--- start Given entries ---
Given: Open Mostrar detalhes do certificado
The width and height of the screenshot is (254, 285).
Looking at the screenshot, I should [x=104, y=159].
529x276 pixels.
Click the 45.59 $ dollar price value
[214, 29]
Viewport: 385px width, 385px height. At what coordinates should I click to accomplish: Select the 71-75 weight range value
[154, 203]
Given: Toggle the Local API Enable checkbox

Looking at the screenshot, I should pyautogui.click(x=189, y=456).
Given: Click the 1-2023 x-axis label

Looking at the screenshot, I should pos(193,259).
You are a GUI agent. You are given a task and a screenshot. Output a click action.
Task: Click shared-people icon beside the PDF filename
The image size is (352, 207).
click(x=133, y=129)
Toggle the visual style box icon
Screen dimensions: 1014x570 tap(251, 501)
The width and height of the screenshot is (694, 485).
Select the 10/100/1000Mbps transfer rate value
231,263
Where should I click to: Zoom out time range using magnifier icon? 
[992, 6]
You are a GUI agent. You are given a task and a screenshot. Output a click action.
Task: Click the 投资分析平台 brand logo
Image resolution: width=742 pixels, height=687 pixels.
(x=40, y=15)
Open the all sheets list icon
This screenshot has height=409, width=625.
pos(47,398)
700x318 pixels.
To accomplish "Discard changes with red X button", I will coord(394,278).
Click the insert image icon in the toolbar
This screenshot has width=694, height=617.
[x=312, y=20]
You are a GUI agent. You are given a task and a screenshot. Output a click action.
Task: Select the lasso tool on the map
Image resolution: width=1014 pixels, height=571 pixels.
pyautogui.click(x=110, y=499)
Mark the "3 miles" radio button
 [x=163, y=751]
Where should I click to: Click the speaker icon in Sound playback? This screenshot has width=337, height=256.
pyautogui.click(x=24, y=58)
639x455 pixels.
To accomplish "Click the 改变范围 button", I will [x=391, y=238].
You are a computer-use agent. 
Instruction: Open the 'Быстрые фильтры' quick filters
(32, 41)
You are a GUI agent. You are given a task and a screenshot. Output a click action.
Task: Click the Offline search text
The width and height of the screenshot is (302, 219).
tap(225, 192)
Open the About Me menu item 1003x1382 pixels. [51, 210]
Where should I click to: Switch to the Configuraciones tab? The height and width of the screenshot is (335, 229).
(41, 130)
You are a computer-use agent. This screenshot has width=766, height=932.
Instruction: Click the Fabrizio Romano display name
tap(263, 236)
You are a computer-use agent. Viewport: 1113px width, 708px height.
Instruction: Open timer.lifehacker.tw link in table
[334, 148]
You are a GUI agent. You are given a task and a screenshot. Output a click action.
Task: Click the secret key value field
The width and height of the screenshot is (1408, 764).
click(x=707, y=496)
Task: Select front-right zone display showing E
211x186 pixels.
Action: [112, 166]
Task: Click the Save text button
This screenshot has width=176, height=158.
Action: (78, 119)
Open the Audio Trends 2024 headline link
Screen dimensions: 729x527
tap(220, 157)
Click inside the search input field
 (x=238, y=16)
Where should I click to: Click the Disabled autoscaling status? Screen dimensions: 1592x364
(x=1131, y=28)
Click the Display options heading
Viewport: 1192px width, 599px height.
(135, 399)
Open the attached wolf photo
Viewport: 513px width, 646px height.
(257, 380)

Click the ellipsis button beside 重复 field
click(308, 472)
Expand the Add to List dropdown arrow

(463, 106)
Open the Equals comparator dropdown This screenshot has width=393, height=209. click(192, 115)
--- end Given entries ---
What the task asks:
Convert the lines of the listing into a Markdown table with the columns Row and Line, one numbered row per line and blank lines omitted. Begin at the line that contains "Task: Select front-right" and stop after the line that contains "tap(220, 157)".

Written solution:
| Row | Line |
|---|---|
| 1 | Task: Select front-right zone display showing E |
| 2 | 211x186 pixels. |
| 3 | Action: [112, 166] |
| 4 | Task: Click the Save text button |
| 5 | This screenshot has width=176, height=158. |
| 6 | Action: (78, 119) |
| 7 | Open the Audio Trends 2024 headline link |
| 8 | Screen dimensions: 729x527 |
| 9 | tap(220, 157) |